Slugger Vic Wertz of the Indians comes to the plate. He works the count to 2-1, then gets a pitch he can drive. The ball crashes off his bat. At the first crack of the bat, Willie Mays turns around and begins running as hard as he can toward the outfield fence. Because the ball is behind him he can only track the ball with a slight glance over his shoulder. Incredibly Willie makes the catch some 420 feet from home plate, then spins and throws back to the infield. The crowd goes nuts and, for time immemorial, the play will simply be known as "the catch."
I've probably watched that play on U-Tube a hundred times. It signifies to me what baseball was all about. The "Say Hey Kid" (given that name from his exuberant greeting to anyone he met) would spend the next decade and a half roaming center field for the Giants, in New York and then in San Francisco. It would be 15 years and 660 home runs, and perennial plus 300 batting averages before Willie would earn a $100,000 dollar salary. Yes, you read that right. (And only half a dozen soon to be hall of famers earned that kind of dough). In fact, the great Giant teams of the 60's had a total payroll of $200,000 dollars, about a tenth of what a mediocre, .220 hitting middle infielder makes today.

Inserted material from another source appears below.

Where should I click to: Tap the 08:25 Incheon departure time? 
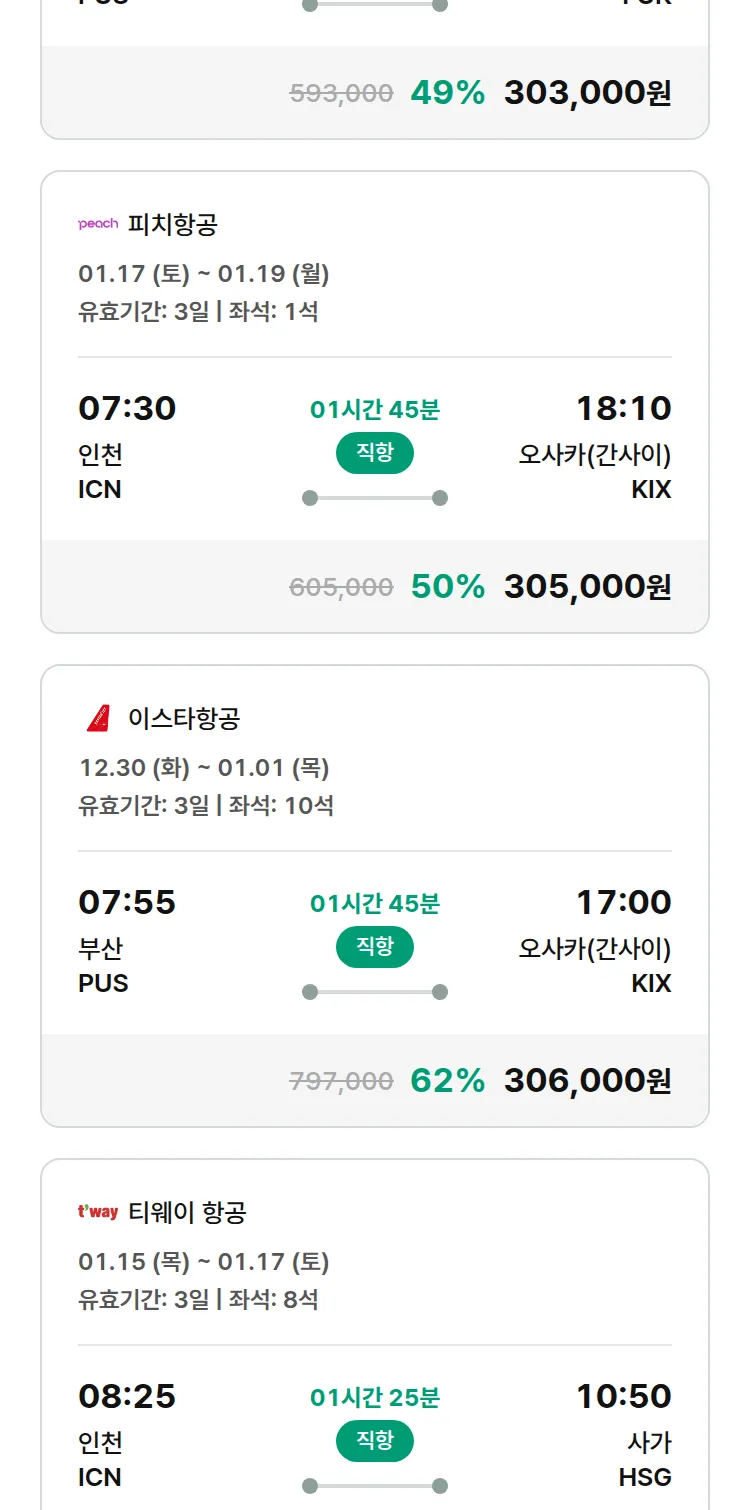tap(127, 1396)
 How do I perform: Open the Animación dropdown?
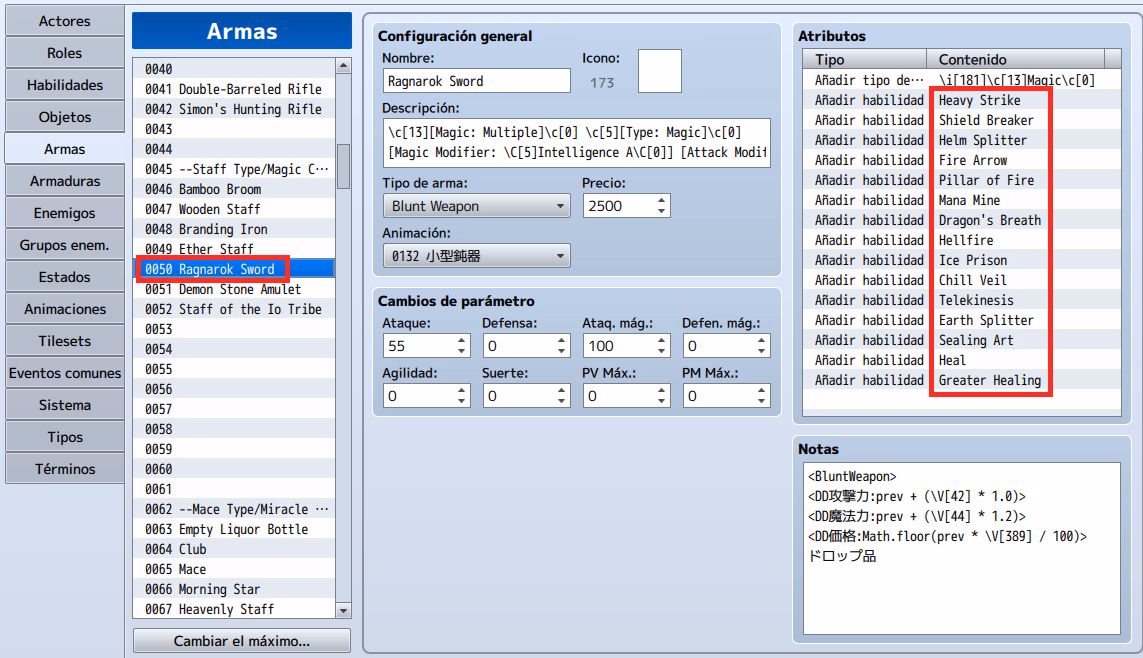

Since Willie's catch 61 years ago there may have been more spectacular catches. But, back then, when baseball was a White man's game, Wille was the best there was. And no one today can match his combination of speed, power and consistently high batting average. I miss Willie. And I miss $3.00 baseball tickets.
If Willie had been born two decades later his name would no doubt be "Willaxer Mohammed" or some such. He might have brought onto the field his personal gripes and his politics....and he might have been slowed a bit by a chip on his shoulder. But, back then, baseball was played with joyous abandon and it brought pure joy to a baseball fan's heart.
So, next week, another season begins. Some 3,000 millionaires will report to the club house, accompanied by a contingent of hangers ons...business managers, bag carriers and personal ass-kissers.
We here in Phoenix are blessed to host over half of all the major league teams for spring training. But, if you want a decent bleacher seat you'll pay $20 to $50 bucks to get one. A hot dog will cost you $7 bucks and a short beer will go for $6 bucks. And, if you stand on the field where the players enter you might or might not get an autograph, depending on the mood of the player on any particular day.
So I don't go the spring training games. I subscribe to the Major League Baseball channel and sit at home watching while scarfing down dollar hot dogs and dollar beer. But I still love the game. Willie Mays led me to baseball and I miss him terribly.
So "play ball", guys. Play it with half the joy that Willie played it and I'll be happy.